I loaded 38/357 for a decade and a half on a lee 4 hole. 180 rounds per hour. Just as good as any single stage for quality, regardless of what some people say.
Now I load on a Loadmaster. Even with its 'personality', I'm still 4-500 rounds per hour, and its half the work of running the 4 hole. About 1/10 the work of a single stage.
 
Load 100 and hour. Watch the birds and squirrels. I can sure tell who's retired or isn't working right now.
Or who doesn't hardly shoot. And that ok!
I'm the only one that posted about loading at 500 and hr in this thread. There has been many comments made about that. That isn't that fast on a good progressive press for pistol rounds if you know what your doing. It's not stopping to look out the window every five minutes either.

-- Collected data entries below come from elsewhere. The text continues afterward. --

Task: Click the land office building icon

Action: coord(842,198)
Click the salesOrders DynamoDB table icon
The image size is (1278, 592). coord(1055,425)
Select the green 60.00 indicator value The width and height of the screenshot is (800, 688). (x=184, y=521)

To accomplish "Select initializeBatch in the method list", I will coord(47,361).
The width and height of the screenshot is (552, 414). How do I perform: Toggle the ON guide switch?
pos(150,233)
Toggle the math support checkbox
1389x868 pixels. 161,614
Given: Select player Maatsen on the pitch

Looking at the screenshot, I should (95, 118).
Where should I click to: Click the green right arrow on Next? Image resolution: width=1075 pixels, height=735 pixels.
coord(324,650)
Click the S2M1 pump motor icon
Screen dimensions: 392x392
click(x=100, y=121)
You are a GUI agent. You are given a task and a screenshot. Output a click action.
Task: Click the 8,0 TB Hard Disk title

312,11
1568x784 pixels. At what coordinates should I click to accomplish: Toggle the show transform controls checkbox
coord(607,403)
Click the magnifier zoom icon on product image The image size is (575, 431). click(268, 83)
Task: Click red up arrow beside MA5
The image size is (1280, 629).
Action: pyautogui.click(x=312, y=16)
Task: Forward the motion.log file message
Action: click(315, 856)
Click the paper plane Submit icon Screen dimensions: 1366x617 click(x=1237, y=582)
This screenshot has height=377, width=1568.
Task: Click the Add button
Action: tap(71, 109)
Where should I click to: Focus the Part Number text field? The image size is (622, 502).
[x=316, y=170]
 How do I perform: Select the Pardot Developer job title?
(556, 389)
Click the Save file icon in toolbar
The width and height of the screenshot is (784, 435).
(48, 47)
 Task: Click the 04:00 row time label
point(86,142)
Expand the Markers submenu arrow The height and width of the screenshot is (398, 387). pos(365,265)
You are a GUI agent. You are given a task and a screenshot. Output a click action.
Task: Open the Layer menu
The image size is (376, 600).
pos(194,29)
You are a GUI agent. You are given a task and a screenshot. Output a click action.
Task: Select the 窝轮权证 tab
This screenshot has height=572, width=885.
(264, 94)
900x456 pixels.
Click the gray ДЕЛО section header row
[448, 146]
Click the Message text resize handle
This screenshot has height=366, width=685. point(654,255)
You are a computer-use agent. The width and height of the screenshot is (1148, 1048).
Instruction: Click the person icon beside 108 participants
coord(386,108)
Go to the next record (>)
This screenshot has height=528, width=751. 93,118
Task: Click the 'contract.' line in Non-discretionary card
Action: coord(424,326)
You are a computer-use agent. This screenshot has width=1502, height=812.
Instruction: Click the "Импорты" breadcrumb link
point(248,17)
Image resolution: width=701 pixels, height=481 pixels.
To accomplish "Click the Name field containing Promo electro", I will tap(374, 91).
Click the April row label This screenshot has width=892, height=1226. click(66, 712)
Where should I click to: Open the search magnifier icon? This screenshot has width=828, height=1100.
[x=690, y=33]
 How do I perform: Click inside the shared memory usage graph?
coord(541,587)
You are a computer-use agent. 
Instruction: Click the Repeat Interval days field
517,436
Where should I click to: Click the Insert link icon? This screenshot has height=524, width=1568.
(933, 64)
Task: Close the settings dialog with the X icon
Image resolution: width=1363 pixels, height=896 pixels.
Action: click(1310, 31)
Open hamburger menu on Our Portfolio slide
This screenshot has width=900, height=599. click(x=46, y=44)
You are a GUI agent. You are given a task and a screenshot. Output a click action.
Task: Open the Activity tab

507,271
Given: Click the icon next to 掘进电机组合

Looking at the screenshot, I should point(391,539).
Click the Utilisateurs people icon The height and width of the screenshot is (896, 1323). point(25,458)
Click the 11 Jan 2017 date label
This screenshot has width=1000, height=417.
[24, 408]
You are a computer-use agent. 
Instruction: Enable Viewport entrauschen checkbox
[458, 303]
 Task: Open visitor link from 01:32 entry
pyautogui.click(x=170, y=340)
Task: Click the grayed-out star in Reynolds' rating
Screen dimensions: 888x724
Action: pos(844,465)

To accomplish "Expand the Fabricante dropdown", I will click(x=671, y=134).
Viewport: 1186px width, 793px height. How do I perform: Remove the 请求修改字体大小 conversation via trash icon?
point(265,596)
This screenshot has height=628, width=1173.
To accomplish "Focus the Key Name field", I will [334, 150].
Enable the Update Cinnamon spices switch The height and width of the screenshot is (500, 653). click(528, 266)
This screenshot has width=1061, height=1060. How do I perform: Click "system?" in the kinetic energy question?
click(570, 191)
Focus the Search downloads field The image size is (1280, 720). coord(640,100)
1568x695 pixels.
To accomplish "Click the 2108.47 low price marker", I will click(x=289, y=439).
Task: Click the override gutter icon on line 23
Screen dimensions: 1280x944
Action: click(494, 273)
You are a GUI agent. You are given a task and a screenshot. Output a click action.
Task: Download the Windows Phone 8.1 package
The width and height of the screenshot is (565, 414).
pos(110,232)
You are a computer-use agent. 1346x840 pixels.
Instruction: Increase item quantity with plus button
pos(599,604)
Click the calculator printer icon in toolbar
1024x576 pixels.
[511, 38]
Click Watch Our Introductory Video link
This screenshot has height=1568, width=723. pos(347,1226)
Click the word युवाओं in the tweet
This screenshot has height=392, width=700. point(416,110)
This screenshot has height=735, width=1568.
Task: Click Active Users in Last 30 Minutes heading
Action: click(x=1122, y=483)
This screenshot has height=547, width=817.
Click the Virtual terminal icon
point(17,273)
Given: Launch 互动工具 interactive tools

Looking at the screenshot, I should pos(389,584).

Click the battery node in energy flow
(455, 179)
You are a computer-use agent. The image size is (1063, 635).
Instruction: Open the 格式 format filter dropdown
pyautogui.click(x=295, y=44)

It's very easy to load really good ammo at that speed.
.357mag with dual ring dies..jpg
These came out of one of my batches I ran with my ABLP but it comes at a cost.
I have to make my time count. The resizing die I use, alone costs what the press cost.
I prep the brass meaning it is deprimed, cleaned and reprimed ahead of time.
When I load I'm running primed and prepped brass.
I work 12 hour days 4-5 days a week, plus holidays and weekends when they are on my schedule.
I like to shoot!
I shoot 100 rounds a week of 9mm and .357mag every week I can. Not always every week but most of them. That's over 10k a year for just pistol.
If I had to use a single stage of any kind to load my rounds with, I would quit reloading and buy factory loads. That is why I bought the progressives to begin with. I was a slave to a single stage and that doesn't work for me. I was developing elbow problems from trying to load all pistol and rifle loads on the single stage.
Now,
When I load 9mms I load usually 1200 minimum per batch. Sometimes I will do more than one batch a day depending on how desperate for time I will be in the following weeks.
I have two years to go till I can retire. Whether I retire or not I will determine when the time comes.
Until I join the ranks of the "People that Time Forgot" I will continue to load the way I do because I can keep up to my demand easily that way and load quality ammo doing it.
It just takes a little planning ahead.